[Work request] Below are several records. Retype exactly those lines running from the one with "Tick slot setting" through the one with "Click the input value 3 on second line", end lines included, and no others.

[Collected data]
══════
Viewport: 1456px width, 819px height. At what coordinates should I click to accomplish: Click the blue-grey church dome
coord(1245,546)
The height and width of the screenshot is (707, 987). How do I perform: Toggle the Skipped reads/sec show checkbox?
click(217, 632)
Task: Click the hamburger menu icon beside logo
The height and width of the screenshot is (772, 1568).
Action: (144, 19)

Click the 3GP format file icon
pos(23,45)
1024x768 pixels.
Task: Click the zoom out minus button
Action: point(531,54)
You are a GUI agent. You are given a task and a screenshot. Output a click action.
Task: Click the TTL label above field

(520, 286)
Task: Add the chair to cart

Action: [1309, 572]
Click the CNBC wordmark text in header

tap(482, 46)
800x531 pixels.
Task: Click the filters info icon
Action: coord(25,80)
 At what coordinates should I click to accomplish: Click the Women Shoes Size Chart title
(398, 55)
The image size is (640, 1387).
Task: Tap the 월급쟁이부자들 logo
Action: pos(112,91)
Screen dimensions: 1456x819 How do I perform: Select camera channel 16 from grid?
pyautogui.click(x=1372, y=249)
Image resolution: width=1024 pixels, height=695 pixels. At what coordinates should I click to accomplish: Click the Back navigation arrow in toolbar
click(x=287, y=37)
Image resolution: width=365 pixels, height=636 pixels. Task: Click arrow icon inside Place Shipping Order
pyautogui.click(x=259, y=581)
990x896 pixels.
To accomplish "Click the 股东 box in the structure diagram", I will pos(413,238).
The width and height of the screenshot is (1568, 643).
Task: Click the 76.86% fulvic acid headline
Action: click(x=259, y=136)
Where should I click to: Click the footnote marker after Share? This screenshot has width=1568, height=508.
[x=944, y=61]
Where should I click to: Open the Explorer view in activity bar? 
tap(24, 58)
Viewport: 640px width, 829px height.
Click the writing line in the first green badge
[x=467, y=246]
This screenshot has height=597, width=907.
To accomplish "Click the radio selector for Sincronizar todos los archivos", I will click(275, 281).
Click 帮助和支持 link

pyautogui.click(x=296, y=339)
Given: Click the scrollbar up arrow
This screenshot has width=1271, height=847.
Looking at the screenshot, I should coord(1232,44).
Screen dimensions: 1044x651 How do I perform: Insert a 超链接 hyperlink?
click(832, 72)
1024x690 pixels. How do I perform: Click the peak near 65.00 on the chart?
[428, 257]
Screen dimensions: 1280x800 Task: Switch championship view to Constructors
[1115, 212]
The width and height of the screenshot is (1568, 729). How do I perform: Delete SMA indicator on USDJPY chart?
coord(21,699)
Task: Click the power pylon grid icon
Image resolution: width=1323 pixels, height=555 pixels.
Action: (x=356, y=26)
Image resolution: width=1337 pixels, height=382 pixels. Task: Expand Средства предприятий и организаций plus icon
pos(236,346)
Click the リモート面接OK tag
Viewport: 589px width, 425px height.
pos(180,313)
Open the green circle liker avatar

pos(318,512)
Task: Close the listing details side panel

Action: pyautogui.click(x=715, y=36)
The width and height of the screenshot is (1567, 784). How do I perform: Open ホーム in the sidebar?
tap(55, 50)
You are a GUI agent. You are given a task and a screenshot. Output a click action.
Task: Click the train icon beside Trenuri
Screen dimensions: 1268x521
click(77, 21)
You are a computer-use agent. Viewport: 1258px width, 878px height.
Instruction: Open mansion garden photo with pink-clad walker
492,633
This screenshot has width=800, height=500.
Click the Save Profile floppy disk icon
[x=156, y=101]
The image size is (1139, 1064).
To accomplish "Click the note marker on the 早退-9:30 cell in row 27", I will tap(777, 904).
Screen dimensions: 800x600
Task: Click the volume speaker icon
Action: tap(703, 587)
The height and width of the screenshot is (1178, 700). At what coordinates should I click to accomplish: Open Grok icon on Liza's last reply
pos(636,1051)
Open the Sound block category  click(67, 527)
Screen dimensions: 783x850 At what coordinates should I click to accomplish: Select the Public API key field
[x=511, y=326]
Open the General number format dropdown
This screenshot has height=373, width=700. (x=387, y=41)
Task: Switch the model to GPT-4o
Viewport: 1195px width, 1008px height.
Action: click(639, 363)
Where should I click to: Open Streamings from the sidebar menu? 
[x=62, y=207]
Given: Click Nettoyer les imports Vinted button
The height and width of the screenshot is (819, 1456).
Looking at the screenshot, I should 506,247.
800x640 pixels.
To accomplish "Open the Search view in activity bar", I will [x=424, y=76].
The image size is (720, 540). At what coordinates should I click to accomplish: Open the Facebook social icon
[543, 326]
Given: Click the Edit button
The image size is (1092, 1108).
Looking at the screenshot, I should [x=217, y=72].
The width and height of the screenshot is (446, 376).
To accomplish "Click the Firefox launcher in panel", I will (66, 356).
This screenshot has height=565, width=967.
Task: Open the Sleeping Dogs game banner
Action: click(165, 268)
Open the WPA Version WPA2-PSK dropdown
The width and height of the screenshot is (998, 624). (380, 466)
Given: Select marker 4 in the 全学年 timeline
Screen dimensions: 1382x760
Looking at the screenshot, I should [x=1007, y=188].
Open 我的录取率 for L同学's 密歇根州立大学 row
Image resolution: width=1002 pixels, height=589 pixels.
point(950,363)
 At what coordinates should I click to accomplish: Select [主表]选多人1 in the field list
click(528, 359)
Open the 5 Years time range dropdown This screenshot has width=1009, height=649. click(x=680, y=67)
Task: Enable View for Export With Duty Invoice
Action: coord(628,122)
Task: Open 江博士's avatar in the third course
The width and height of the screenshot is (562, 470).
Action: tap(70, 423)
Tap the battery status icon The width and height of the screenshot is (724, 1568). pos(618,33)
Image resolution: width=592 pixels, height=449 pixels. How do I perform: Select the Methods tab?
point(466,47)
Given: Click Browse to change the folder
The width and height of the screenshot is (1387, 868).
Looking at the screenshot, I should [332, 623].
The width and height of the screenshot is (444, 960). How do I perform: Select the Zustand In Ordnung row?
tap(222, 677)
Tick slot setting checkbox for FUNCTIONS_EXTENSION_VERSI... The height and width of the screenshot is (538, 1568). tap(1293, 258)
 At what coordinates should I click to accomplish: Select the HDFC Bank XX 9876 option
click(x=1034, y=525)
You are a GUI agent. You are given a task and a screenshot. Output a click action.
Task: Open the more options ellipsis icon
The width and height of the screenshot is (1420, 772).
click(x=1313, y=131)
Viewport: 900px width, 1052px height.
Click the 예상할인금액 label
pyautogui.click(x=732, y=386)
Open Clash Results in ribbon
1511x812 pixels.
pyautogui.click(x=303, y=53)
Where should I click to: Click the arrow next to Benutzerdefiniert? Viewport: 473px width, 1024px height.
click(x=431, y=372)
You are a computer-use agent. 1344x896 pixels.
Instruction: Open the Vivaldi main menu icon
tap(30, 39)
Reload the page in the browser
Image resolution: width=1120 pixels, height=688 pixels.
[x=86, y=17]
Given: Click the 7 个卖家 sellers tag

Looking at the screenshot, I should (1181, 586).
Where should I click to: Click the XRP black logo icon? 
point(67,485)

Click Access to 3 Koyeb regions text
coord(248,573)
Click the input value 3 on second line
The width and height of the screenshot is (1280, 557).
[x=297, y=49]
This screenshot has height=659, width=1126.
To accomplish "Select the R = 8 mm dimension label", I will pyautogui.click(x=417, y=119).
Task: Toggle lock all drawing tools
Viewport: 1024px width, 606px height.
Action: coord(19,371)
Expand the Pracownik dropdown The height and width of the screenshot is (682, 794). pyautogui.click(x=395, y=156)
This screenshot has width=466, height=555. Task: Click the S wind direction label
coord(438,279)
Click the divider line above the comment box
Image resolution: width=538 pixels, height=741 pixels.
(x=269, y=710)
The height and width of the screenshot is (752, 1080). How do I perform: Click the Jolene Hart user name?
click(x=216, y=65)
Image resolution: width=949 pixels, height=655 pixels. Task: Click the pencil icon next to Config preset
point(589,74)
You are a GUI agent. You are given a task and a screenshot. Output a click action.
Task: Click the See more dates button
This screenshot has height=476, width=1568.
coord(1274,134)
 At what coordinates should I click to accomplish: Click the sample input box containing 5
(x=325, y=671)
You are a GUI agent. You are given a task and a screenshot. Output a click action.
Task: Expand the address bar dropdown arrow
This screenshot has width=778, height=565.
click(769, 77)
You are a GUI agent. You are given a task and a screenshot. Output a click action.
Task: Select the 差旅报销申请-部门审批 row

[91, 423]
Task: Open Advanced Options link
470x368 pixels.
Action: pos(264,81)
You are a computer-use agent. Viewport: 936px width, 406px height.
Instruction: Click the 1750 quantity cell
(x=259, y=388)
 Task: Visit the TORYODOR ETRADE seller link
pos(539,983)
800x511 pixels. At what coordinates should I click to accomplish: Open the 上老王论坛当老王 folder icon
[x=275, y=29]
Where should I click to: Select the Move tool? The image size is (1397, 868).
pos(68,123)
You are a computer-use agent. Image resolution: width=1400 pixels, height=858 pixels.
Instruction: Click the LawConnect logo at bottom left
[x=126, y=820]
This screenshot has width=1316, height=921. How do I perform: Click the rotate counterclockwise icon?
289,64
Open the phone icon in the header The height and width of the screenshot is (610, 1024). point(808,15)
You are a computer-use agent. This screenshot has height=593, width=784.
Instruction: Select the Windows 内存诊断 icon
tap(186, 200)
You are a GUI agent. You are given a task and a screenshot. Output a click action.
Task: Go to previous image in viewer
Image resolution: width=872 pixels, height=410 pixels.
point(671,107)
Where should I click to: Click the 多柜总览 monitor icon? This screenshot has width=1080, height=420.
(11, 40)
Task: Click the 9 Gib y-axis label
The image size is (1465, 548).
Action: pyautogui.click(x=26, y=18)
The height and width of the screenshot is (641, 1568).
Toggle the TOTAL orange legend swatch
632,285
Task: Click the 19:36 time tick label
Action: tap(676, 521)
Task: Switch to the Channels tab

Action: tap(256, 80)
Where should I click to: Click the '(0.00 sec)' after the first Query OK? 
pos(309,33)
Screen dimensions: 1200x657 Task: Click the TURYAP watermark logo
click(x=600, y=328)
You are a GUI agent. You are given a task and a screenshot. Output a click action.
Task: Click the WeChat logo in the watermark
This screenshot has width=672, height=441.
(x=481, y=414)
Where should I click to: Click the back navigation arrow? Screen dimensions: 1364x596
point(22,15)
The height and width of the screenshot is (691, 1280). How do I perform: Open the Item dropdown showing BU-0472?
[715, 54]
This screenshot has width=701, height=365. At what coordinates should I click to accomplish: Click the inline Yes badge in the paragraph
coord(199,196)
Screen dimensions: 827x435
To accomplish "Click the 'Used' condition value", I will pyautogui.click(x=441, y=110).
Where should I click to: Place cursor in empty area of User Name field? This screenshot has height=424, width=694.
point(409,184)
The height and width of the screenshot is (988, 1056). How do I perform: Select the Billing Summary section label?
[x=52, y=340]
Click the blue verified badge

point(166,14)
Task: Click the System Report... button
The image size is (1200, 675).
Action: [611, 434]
══════
[Result for this exercise]
Tick slot setting checkbox for FUNCTIONS_EXTENSION_VERSI... The height and width of the screenshot is (538, 1568). tap(1293, 258)
 At what coordinates should I click to accomplish: Select the HDFC Bank XX 9876 option
click(x=1034, y=525)
You are a GUI agent. You are given a task and a screenshot. Output a click action.
Task: Open the more options ellipsis icon
The width and height of the screenshot is (1420, 772).
click(x=1313, y=131)
Viewport: 900px width, 1052px height.
Click the 예상할인금액 label
pyautogui.click(x=732, y=386)
Open Clash Results in ribbon
1511x812 pixels.
pyautogui.click(x=303, y=53)
Where should I click to: Click the arrow next to Benutzerdefiniert? Viewport: 473px width, 1024px height.
click(x=431, y=372)
You are a computer-use agent. 1344x896 pixels.
Instruction: Open the Vivaldi main menu icon
tap(30, 39)
Reload the page in the browser
Image resolution: width=1120 pixels, height=688 pixels.
[x=86, y=17]
Given: Click the 7 个卖家 sellers tag

Looking at the screenshot, I should (1181, 586).
Where should I click to: Click the XRP black logo icon? 
point(67,485)

Click Access to 3 Koyeb regions text
coord(248,573)
Click the input value 3 on second line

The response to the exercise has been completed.